Os investigadores faziam uma campana nos últimos dias, num local estratégico, para não chamar a atenção, mas mesmo assim foram abordados duas vezes por viaturas policiais que faziam suas rondas naquelas imediações.

Tiveram tempo suficiente para discutir e relembrar minúcias do caso, que acreditavam seguir para o seu desfecho.

A dica do informante do professor Green era muito simples: o assassino ia agir novamente e a escola seria o seu palco, pois tudo estava relacionado: mortes, passado e presente. Todos os atores escolhidos a dedo para uma grande encenação mortal.

Só restava aos investigadores descobrir como se desenrolaria este último ato.

Nesta momento em questão, com a temperatura baixando alguns graus a mais, onde a previsão era da noite mais fria de dezembro, Turner daria tudo por uma boa xícara de chá quente e disse isso ao parceiro.

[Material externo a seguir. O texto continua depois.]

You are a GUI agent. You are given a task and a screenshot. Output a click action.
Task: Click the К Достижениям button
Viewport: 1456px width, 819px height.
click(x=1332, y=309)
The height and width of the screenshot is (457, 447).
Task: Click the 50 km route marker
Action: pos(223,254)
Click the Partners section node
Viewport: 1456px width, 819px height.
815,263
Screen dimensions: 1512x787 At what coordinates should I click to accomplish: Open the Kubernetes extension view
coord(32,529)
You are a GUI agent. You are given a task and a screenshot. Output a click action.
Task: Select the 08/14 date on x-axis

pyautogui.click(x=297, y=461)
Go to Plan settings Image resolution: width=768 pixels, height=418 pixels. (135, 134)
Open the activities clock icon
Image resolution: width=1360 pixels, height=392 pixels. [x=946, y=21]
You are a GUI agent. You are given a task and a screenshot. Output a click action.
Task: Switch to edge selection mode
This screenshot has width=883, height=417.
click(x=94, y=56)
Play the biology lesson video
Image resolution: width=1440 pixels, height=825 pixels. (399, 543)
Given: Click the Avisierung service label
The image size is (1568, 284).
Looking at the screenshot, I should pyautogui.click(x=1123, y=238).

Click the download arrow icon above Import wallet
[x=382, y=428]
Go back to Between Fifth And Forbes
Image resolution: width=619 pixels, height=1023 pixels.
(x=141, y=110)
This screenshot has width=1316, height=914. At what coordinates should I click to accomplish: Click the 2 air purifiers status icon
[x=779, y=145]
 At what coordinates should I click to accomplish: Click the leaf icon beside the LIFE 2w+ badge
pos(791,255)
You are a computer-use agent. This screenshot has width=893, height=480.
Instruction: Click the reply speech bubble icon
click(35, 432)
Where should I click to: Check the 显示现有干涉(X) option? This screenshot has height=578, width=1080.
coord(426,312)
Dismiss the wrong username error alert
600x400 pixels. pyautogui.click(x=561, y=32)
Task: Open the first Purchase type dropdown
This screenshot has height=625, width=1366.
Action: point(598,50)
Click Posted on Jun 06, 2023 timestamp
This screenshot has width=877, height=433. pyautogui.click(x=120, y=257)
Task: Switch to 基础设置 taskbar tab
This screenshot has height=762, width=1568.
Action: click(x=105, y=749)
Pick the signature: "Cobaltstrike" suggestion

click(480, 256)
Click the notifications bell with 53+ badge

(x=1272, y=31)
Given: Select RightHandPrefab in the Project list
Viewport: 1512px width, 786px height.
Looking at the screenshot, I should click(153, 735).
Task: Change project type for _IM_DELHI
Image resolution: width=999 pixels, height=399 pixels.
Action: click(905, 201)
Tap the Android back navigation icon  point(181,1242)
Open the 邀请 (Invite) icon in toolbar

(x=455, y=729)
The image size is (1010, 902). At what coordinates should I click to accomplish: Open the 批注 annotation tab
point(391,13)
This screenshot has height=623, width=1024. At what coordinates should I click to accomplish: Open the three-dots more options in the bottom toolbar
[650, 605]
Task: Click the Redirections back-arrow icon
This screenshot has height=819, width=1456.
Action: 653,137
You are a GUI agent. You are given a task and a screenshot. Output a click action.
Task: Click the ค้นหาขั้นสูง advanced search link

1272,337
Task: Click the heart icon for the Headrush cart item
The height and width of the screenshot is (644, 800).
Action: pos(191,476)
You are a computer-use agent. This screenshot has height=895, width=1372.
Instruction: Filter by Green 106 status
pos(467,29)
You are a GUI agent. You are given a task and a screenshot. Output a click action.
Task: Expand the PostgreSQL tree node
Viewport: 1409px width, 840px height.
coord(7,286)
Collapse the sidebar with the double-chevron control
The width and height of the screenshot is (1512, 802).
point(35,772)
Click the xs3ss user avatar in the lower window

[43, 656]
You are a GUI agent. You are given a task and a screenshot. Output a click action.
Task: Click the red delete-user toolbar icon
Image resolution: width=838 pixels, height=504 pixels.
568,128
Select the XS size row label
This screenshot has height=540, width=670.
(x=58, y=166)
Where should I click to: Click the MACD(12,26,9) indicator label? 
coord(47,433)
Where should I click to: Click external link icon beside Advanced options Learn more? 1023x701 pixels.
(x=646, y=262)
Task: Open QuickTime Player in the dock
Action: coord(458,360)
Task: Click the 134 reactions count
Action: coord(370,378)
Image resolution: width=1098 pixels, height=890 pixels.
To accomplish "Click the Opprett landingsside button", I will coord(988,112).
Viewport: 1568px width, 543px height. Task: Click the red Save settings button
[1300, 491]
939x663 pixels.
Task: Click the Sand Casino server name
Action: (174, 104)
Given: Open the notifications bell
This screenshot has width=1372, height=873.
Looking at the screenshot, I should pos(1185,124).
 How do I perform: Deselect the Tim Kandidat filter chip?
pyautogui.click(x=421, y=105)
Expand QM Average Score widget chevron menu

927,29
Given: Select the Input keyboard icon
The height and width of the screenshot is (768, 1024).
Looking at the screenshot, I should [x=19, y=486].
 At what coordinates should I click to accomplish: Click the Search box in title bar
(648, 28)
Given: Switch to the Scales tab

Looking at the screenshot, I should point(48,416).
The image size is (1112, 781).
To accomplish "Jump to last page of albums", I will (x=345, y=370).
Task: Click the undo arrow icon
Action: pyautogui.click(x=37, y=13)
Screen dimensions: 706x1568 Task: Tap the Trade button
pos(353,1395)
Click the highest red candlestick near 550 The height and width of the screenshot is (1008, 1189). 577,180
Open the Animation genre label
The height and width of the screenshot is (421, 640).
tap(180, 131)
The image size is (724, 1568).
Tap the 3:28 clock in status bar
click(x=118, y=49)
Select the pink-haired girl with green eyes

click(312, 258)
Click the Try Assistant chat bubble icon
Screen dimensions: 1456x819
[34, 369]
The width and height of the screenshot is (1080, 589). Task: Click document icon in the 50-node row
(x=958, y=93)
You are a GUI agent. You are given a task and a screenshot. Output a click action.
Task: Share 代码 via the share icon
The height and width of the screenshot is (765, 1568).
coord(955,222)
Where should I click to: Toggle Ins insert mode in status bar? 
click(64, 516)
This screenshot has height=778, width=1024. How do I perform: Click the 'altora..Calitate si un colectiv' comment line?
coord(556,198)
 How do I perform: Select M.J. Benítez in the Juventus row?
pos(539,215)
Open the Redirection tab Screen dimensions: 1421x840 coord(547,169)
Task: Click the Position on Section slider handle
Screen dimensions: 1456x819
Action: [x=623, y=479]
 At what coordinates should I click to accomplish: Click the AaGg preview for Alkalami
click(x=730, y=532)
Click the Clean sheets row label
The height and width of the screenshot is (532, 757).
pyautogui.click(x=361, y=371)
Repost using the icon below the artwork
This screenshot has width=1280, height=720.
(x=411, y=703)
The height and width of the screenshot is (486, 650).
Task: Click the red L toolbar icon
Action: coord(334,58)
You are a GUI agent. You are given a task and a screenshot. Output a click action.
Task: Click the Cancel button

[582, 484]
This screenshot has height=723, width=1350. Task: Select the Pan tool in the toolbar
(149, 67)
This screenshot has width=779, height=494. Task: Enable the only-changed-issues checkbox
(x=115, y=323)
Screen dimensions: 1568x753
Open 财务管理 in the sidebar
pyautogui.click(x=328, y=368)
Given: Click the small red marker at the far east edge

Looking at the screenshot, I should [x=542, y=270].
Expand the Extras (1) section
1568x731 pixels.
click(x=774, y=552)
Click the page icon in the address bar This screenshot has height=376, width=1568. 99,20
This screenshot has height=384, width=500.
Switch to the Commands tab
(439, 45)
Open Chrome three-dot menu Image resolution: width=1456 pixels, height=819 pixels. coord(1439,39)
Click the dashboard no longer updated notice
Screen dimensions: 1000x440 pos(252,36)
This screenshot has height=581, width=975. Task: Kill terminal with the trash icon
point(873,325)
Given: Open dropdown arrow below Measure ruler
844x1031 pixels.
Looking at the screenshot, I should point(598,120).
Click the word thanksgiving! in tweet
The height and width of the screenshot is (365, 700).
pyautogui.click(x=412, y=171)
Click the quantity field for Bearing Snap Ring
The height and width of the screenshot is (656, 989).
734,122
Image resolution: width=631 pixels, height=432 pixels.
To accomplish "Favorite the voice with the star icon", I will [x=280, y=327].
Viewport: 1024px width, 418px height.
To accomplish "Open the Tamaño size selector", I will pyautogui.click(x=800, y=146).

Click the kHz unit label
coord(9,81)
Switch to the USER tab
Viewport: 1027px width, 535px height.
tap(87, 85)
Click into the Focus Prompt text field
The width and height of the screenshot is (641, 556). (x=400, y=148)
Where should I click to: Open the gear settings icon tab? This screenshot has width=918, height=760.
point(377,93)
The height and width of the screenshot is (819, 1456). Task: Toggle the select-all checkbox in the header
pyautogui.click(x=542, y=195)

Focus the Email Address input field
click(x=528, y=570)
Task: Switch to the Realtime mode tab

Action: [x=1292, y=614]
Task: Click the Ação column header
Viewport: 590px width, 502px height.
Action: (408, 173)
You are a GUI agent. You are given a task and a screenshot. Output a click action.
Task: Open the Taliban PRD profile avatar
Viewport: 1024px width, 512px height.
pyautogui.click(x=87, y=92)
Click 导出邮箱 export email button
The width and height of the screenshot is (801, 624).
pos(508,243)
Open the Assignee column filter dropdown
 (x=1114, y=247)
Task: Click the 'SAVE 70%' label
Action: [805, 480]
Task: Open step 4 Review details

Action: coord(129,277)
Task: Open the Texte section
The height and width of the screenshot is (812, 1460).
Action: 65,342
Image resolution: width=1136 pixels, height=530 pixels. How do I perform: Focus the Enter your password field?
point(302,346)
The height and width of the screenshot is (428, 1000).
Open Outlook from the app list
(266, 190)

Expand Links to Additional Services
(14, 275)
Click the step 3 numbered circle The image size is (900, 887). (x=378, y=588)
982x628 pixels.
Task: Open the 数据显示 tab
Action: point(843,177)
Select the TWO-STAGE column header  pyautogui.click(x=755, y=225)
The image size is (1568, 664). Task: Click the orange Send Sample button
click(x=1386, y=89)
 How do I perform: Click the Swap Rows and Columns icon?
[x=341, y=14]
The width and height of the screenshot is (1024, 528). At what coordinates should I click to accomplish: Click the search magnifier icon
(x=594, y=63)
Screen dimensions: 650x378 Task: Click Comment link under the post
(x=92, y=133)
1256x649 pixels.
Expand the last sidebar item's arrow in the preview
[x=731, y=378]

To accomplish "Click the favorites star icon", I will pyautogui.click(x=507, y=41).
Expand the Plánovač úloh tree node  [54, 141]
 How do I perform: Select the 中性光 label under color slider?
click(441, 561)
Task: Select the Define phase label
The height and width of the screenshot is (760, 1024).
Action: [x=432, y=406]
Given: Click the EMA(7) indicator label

- Podemos dar uma ida rápida naquele café que fica a algumas quadras daqui e já retornamos. Eles servem também um delicioso chocolate quente...

Thompson tinha que concordar com ele. Precisavam esticar as pernas e comer alguma coisa, então assentiu e se foram.

O acaso naquela noite não estava a favor deles, ao menos naquele momento, pois nem bem deixaram o local com seu veículo, após fazerem a primeira conversão para sair da via principal, eis que outro sedan surgiu e seguiu calmamente até a entrada da escola, levando os últimos atores que faltavam para o encerramento daquela longa apresentação.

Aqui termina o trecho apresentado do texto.